Ceph — Trivia & Interesting Facts¶
Surprising, historical, and little-known facts about Ceph distributed storage.
Ceph started as a PhD thesis at UC Santa Cruz¶
Sage Weil created Ceph as part of his PhD research at the University of California, Santa Cruz, starting in 2003. His dissertation, "Ceph: Reliable, Scalable, and High-Performance Distributed Storage," was published in 2007. Ceph is one of the few PhD projects that became a production-grade infrastructure standard.
The name Ceph comes from "cephalopod"¶
Ceph is short for cephalopod — the class of animals that includes octopuses and squids. Sage Weil chose the name because cephalopods have distributed nervous systems (each arm can act independently), which mirrors Ceph's distributed architecture. The Ceph logo is an octopus for this reason.

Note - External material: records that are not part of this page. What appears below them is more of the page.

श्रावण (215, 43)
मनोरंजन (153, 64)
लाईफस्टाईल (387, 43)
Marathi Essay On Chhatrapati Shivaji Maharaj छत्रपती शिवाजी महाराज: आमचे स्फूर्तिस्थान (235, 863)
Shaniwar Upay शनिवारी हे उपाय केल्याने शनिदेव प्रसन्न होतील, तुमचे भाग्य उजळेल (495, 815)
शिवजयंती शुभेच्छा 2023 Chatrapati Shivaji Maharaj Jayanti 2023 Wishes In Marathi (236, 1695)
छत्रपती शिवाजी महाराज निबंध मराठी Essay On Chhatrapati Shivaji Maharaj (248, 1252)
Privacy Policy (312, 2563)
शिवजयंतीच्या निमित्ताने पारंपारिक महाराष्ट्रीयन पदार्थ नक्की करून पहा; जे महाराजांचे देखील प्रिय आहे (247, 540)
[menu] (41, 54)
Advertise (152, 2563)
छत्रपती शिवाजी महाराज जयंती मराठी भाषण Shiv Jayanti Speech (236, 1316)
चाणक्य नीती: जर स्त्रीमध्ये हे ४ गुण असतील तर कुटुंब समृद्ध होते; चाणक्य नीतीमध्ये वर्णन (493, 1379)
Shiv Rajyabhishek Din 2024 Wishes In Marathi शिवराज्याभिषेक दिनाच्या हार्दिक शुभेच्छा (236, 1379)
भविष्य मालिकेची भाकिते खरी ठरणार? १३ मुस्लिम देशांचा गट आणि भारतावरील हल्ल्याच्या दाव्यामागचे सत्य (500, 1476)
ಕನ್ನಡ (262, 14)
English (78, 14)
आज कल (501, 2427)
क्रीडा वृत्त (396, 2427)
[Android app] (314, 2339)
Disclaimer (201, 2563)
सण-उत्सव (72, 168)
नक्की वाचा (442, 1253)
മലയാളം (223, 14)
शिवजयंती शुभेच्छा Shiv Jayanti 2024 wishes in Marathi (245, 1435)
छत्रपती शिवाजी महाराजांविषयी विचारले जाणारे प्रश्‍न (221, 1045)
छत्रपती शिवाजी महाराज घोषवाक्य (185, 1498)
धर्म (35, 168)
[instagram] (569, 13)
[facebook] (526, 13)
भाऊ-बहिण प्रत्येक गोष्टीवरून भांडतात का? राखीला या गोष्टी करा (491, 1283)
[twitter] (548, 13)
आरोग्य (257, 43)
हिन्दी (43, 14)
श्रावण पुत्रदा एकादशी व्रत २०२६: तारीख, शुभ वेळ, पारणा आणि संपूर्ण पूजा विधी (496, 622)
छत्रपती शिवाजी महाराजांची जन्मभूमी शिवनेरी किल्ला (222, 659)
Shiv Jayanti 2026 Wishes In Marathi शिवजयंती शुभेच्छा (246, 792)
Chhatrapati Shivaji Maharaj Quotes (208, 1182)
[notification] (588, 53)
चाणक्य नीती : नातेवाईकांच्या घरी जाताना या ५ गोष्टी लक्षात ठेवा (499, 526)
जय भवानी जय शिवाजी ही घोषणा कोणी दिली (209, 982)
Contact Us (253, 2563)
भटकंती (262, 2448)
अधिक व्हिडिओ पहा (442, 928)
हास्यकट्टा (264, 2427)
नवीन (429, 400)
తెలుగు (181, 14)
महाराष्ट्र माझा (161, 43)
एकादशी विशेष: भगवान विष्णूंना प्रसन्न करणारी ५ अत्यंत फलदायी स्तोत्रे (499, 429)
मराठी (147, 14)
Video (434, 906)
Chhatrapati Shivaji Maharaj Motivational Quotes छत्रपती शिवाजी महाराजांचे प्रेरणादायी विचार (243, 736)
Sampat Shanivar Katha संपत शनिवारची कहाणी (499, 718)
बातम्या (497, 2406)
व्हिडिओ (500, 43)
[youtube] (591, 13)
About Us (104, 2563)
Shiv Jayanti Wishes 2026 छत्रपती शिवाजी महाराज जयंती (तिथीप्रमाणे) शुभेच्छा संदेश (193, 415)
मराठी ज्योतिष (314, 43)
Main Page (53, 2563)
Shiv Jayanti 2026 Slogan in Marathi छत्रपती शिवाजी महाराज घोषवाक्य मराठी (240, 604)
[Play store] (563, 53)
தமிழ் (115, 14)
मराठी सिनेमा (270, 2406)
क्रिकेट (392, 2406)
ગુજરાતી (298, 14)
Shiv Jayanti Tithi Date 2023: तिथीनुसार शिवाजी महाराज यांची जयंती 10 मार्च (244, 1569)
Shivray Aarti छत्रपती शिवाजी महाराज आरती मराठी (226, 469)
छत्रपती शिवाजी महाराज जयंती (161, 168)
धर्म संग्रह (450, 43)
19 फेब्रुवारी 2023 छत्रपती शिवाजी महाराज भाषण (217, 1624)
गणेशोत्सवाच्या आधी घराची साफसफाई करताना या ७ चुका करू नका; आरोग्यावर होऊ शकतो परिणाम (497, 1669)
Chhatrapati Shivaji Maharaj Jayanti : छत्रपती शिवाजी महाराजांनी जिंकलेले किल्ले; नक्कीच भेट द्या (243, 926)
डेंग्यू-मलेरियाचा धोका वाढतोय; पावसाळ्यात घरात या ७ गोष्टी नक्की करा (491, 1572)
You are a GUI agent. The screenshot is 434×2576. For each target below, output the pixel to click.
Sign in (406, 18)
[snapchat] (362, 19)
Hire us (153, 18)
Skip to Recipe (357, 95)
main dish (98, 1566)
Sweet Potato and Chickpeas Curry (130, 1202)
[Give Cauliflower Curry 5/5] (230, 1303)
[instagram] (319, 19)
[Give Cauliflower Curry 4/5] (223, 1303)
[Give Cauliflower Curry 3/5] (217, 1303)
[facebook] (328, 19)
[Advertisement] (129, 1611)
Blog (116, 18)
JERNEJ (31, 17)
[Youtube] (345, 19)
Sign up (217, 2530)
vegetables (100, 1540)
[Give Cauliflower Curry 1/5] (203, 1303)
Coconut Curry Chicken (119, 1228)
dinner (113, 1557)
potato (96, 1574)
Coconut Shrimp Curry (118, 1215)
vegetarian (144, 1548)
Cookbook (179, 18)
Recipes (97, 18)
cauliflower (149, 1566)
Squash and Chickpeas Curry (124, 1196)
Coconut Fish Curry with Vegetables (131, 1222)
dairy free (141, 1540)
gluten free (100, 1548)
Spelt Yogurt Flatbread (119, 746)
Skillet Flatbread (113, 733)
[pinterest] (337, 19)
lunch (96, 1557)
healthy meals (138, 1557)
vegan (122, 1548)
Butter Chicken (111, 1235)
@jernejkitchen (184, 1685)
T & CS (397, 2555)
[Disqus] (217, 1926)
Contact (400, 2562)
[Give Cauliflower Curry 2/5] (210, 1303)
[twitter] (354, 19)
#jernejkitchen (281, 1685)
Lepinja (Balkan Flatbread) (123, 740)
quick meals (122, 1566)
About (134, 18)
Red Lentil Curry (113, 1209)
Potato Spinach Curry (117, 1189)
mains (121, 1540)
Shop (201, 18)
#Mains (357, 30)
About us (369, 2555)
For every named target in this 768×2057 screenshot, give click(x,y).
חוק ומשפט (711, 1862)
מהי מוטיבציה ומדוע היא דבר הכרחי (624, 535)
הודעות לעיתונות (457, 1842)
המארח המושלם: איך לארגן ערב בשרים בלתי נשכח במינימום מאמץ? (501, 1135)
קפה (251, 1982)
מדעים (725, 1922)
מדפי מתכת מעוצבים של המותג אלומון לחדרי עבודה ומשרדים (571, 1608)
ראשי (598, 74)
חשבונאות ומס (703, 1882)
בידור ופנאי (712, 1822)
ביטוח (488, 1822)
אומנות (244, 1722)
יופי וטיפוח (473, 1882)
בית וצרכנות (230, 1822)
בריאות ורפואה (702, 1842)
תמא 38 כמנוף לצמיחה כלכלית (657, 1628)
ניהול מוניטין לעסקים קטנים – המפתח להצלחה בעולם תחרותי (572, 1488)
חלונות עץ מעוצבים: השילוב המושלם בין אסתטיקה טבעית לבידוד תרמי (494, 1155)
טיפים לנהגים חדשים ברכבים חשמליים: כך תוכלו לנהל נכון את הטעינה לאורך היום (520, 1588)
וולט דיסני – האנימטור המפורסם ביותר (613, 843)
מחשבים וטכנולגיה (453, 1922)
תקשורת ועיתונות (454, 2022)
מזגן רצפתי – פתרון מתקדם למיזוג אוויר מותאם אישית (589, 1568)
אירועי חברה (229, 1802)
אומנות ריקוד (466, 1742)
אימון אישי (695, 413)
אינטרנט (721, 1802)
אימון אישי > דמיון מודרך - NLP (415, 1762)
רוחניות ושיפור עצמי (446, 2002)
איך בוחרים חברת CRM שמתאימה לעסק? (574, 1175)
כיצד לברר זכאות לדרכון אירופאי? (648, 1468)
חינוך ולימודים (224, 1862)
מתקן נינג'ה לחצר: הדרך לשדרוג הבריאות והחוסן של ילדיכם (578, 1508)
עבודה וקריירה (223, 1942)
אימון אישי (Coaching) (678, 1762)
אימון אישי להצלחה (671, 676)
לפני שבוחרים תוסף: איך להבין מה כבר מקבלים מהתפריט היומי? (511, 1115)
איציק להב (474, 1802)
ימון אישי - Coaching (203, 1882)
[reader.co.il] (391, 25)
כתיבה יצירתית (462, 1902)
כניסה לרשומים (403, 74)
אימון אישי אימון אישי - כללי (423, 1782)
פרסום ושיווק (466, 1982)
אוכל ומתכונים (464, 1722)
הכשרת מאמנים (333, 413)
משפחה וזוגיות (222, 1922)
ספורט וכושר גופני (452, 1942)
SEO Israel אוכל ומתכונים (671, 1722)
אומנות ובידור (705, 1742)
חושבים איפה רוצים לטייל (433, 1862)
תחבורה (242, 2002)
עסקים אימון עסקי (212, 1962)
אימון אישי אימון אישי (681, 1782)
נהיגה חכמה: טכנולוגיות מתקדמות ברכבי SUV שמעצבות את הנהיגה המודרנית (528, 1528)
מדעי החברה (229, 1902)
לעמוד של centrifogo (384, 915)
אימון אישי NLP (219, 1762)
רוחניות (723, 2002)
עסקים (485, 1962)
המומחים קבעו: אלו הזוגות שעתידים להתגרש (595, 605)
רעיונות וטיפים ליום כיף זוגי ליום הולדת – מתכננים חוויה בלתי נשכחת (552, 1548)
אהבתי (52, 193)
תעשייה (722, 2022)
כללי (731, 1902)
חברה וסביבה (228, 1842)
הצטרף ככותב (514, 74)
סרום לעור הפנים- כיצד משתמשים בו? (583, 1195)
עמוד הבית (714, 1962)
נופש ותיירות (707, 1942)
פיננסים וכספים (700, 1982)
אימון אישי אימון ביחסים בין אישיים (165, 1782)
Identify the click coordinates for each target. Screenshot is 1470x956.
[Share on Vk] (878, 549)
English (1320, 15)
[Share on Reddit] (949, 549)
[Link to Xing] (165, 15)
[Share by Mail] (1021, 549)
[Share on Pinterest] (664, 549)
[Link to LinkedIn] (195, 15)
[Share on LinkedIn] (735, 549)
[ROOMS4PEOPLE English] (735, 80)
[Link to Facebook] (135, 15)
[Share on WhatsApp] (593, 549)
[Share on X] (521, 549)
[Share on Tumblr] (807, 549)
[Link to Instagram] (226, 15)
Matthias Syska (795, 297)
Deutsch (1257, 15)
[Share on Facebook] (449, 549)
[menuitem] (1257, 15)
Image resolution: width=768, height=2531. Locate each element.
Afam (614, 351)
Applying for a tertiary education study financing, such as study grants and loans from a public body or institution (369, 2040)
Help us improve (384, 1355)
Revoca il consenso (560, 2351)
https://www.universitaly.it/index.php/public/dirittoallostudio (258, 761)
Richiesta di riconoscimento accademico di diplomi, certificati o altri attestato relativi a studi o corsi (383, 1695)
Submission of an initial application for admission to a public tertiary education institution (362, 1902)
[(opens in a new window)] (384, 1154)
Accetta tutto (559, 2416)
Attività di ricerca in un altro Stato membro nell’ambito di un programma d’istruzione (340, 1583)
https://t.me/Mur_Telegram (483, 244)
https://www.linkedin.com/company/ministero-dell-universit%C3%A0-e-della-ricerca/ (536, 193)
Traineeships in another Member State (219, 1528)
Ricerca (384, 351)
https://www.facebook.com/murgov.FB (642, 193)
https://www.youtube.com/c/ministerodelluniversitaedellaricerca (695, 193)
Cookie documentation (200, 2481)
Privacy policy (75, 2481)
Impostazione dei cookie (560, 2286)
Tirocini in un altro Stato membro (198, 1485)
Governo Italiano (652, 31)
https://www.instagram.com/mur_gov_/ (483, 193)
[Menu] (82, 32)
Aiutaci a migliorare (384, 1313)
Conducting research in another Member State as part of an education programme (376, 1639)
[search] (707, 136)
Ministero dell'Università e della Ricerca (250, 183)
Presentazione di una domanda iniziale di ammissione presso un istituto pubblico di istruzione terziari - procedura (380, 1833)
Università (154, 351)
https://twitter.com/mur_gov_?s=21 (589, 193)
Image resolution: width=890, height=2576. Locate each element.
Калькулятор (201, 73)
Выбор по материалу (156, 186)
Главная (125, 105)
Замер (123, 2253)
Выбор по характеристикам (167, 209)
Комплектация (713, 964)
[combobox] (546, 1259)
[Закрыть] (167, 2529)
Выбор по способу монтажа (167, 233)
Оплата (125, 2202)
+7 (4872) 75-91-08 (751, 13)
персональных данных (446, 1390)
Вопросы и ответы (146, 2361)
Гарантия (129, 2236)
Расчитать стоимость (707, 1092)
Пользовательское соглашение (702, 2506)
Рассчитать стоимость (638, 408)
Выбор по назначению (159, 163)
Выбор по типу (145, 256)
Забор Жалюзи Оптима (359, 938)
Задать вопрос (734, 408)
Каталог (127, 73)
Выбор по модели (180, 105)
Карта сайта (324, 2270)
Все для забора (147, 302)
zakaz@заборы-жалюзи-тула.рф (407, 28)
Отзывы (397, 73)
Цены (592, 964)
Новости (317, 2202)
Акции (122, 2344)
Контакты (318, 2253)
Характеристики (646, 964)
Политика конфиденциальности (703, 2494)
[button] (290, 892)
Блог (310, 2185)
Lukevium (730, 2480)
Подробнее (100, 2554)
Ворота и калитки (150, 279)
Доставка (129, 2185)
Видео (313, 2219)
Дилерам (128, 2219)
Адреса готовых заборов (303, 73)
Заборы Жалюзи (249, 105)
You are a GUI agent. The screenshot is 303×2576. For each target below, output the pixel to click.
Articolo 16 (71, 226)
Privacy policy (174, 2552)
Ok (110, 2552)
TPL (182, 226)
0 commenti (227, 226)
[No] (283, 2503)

CRUSH is what makes Ceph unique — and it replaced hash tables¶
Ceph's CRUSH (Controlled Replication Under Scalable Hashing) algorithm computes data placement algorithmically rather than using lookup tables. This means any node can calculate where any piece of data lives without consulting a central directory. The algorithm was novel when published in 2006 and remains Ceph's key architectural innovation.
Red Hat acquired Inktank (Ceph's company) for $175 million in 2014¶
Sage Weil founded Inktank Storage in 2012 to commercialize Ceph. Red Hat acquired Inktank for $175 million just two years later, making Ceph the foundation of Red Hat's storage strategy. Weil continued leading Ceph development at Red Hat for years afterward.
Ceph provides block, file, AND object storage from one cluster¶
Ceph is unusual in offering all three major storage interfaces — RBD (block), CephFS (file), and RGW (object/S3-compatible) — from a single unified storage cluster. Most storage systems specialize in one or two of these. This "three-in-one" capability was a deliberate design goal from the beginning.
The BlueStore backend replaced FileStore after years of performance issues¶
Ceph originally stored objects on top of a local filesystem (XFS or btrfs) via FileStore. This added overhead because Ceph's journaling duplicated the filesystem's own journaling. BlueStore, introduced in the Luminous release (2017), writes directly to raw block devices, eliminating the double-write penalty and improving performance by 2x.
CERN runs one of the largest Ceph clusters in the world¶
CERN, the European Organization for Nuclear Research, operates Ceph clusters totaling over 50 petabytes to store data from the Large Hadron Collider. Their deployment has pushed Ceph to scales few other organizations have attempted and has driven improvements to Ceph's performance at extreme scale.
Ceph releases are named alphabetically after marine creatures¶
Each major Ceph release is named after a marine creature in alphabetical order: Argonaut, Bobtail, Cuttlefish, Dumpling, Emperor, Firefly, Giant, Hammer, Infernalis, Jewel, Kraken, Luminous, Mimic, Nautilus, Octopus, Pacific, Quincy, Reef, and Squid. The nautical naming convention ties back to the cephalopod origin.
A single misconfigured OSD can degrade an entire cluster¶
One of Ceph's operational challenges is that a single slow or misconfigured OSD (Object Storage Daemon) can cause latency spikes across the entire cluster due to the way CRUSH distributes data. The "slow OSD" problem has been the subject of extensive engineering effort, including the addition of OSD heartbeat and blacklisting mechanisms.
Ceph monitors use Paxos consensus, not Raft¶
Ceph's monitor daemons use a variant of the Paxos consensus algorithm rather than the more popular Raft. This was a design decision made in the early 2000s when Paxos was the dominant consensus protocol. When Raft was published in 2013, Ceph had already been using Paxos for years and the cost of switching was prohibitive.